THE TASK.
Scale the data in the stretch from the line containing "bonneuil sur marne (854, 888)" through the line containing "brie-comte-robert (855, 952)": write out each of those lines again in full, with every answer coordinate multiplied by 2.1 and rounded to a whole number, halves rounded up.

PROVIDED ENTRIES.
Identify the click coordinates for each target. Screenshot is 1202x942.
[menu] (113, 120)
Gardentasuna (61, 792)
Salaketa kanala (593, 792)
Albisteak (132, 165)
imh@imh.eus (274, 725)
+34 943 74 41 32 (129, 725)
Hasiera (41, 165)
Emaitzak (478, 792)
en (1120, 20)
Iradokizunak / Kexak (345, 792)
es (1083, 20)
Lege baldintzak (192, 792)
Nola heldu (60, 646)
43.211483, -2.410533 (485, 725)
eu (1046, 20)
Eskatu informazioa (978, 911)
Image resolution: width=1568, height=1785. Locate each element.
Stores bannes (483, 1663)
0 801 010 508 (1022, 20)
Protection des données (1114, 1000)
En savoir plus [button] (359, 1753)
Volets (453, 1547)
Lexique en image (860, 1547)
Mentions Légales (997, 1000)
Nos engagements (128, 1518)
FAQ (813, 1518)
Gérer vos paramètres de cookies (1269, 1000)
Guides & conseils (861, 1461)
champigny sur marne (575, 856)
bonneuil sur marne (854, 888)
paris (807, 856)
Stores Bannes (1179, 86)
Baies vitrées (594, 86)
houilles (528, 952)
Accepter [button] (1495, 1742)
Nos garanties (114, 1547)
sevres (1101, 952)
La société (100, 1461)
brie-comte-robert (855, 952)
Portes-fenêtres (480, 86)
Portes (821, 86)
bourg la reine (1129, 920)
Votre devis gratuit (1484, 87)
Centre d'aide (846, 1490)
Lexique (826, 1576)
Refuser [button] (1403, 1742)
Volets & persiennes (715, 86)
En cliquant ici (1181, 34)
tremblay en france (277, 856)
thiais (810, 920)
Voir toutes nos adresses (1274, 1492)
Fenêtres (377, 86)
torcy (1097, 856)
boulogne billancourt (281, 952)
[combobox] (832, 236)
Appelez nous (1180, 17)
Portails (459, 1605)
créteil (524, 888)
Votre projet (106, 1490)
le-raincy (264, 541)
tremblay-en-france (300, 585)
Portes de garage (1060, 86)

RESULT.
bonneuil sur marne (1793, 1865)
paris (1695, 1798)
Stores Bannes (2476, 181)
Baies vitrées (1247, 181)
houilles (1109, 1999)
Accepter [button] (3140, 3658)
Nos garanties (239, 3249)
sevres (2312, 1999)
La société (210, 3068)
brie-comte-robert (1796, 1999)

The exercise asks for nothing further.